The digital health market continues to grow exponentially with apps that promote fitness, wellness and the prevention of chronic conditions as well as telehealth solutions and remote monitoring tools. But currently, there is no standard way to validate the hundreds of thousands of digital tools available.
Pharmacy benefits manager Express Scripts, now owned by Cigna, is taking one approach by launching the industry's first digital health formulary. Similar to a medication formulary, the digital health formulary will be a curated list of technology- and software-enabled applications and devices that help patients prevent, manage or treat a medical condition with the aim of helping payers and consumers navigate the growing number of digital health tools, the company said in a press release.
The formulary will be available in 2020.
“We are in an exciting age when technology is giving people even greater control of their own health and well-being. However, much of this technology is still emerging, and there are many digital health solutions that require clinical review and validation,” Mark Bini, vice president for innovation and member experience at Express Scripts, said in a statement.
“We see a need to put mechanisms in place to help carefully manage these innovations," Bini said. "This formulary will help ensure developers do right by payers and consumers while increasing patient access to technology that can help improve their health.”
Express Scripts will use a process overseen by physicians, pharmacists and experts in health research and user experience who will review clinical outcomes and therapeutic benefit data to determine inclusion on the formulary, the company said. Each digital solution included on the formulary first must demonstrate therapeutic value, effective usability and stringent security and privacy standards, followed by cost-effectiveness, according to Express Scripts.
Initially, the digital health formulary will include solutions for diabetes, cardiovascular health, behavioral health and pulmonary conditions, and will later expand to include tools for other chronic and complex conditions.
Many industry stakeholders have recognized the need for an objective way to measure the value of digital health technology. There have been ongoing discussions about how to assess the validity of technology tools and separate hype from reality.

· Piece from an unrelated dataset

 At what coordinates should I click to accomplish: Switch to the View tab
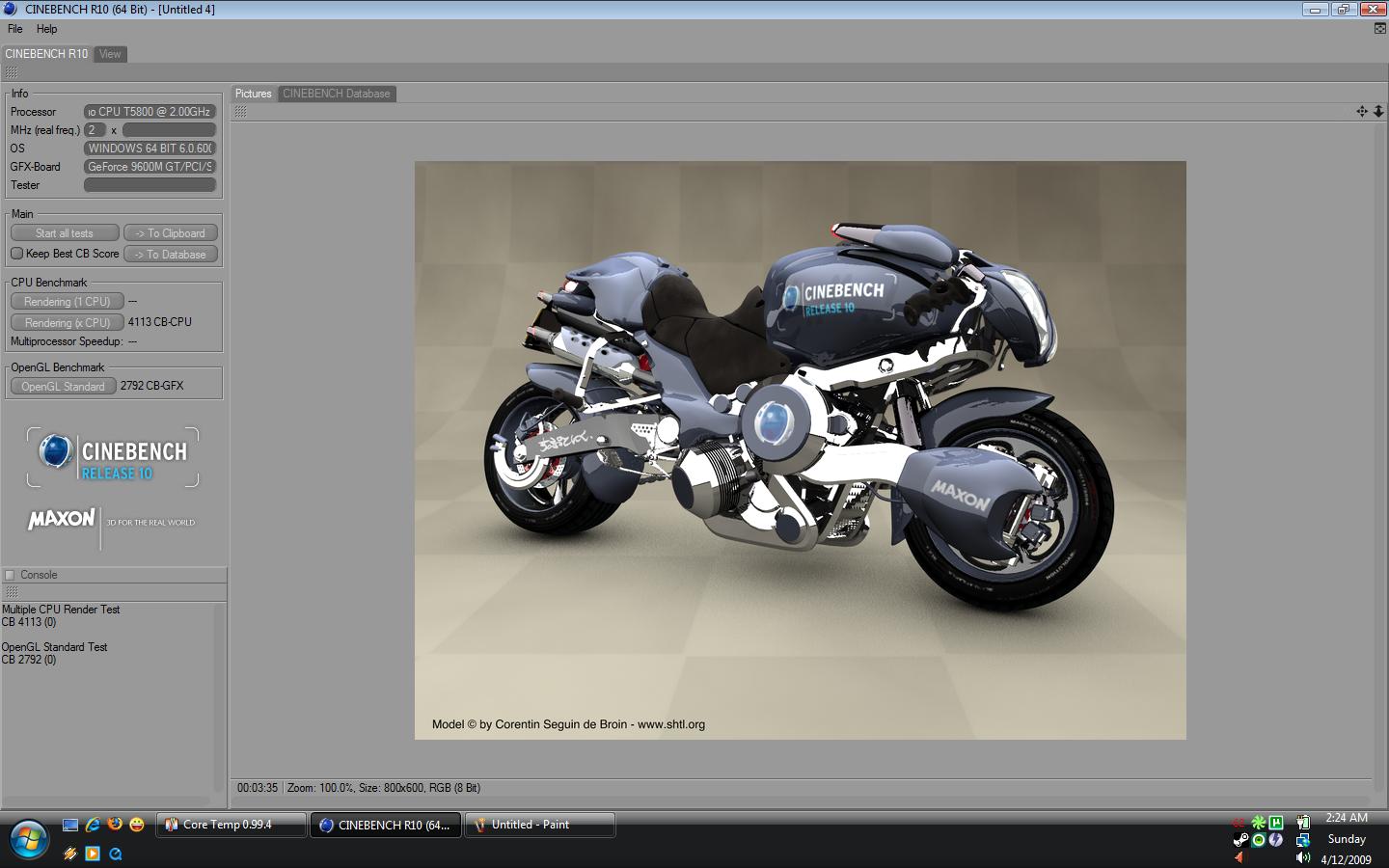(x=110, y=54)
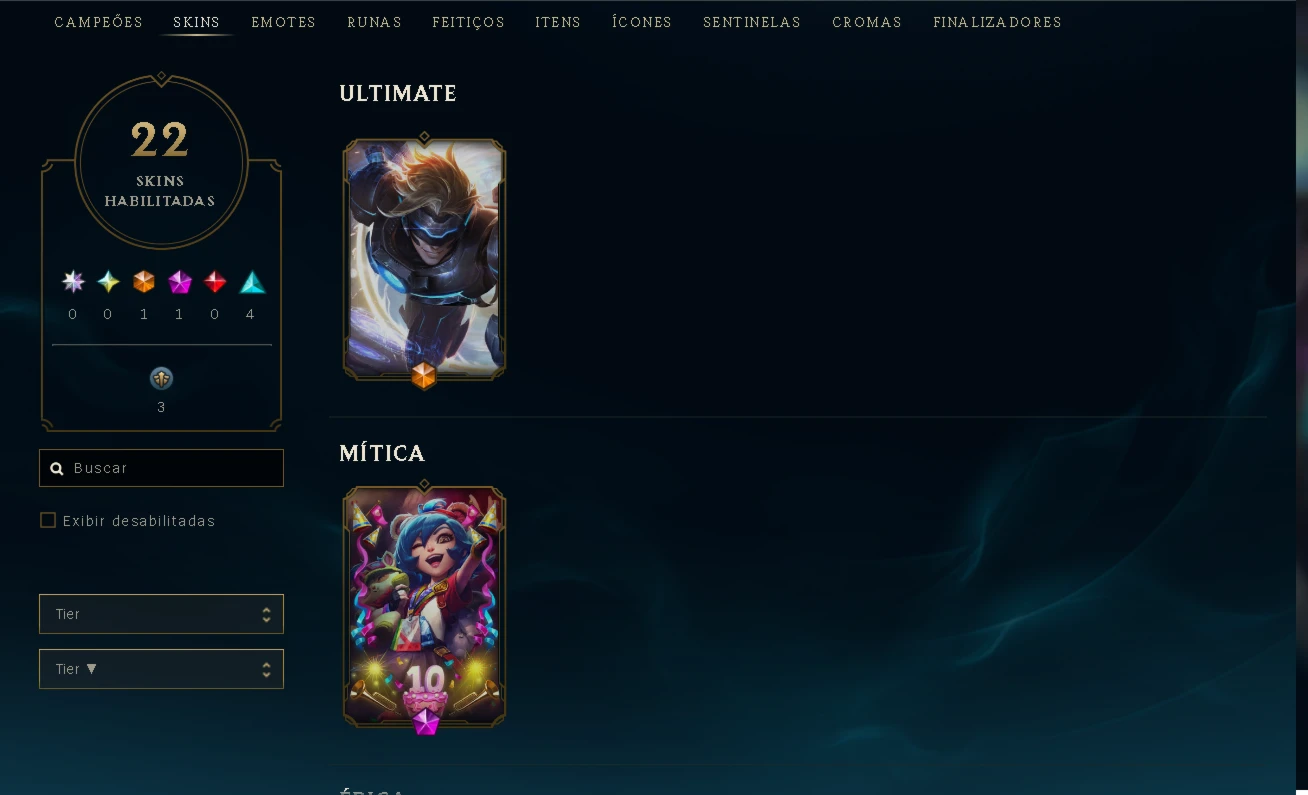Image resolution: width=1308 pixels, height=795 pixels.
Task: Click the Transcendent white star gem icon
Action: click(73, 282)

This week, researchers from John Hopkins University called for the development of a "digital health scorecard" in a paper published in Nature. The scorecard would be a "multi-stakeholder approach that objectively and rigorously evaluates solutions" based on four criteria: technical accuracy, clinical value, usability and cost. “For digital health solutions to have greater impact, quality and value must be easier to distinguish,” the researchers wrote.
Express Scripts' digital health formulary is one approach, and the company said the formulary will help plan sponsors deploy a digital health product to their members knowing it has been through a uniform review process to ensure its safety, quality, usability and affordability.
The digital health formulary also will reduce the administrative burden for plan sponsors associated with contracting and managing digital health companies, the company said, and help improve affordability by leveraging Express Scripts’ size and scale in the purchasing of digital health products.
Further, the formulary will help create a pathway to cover the increasing number of prescription-only digital therapeutics that are coming to market, a segment of the digital health market that is expected to grow.
“In addition to helping payers manage currently available digital health solutions, our digital health formulary lays the groundwork to manage new solutions and tools that have yet to be invented,” said Bini. “We want to create a level playing field for inventors and entrepreneurs to encourage continued innovation in this space, and to ensure a pathway to deliver those innovations to patients with assured safety, accuracy, and affordability.”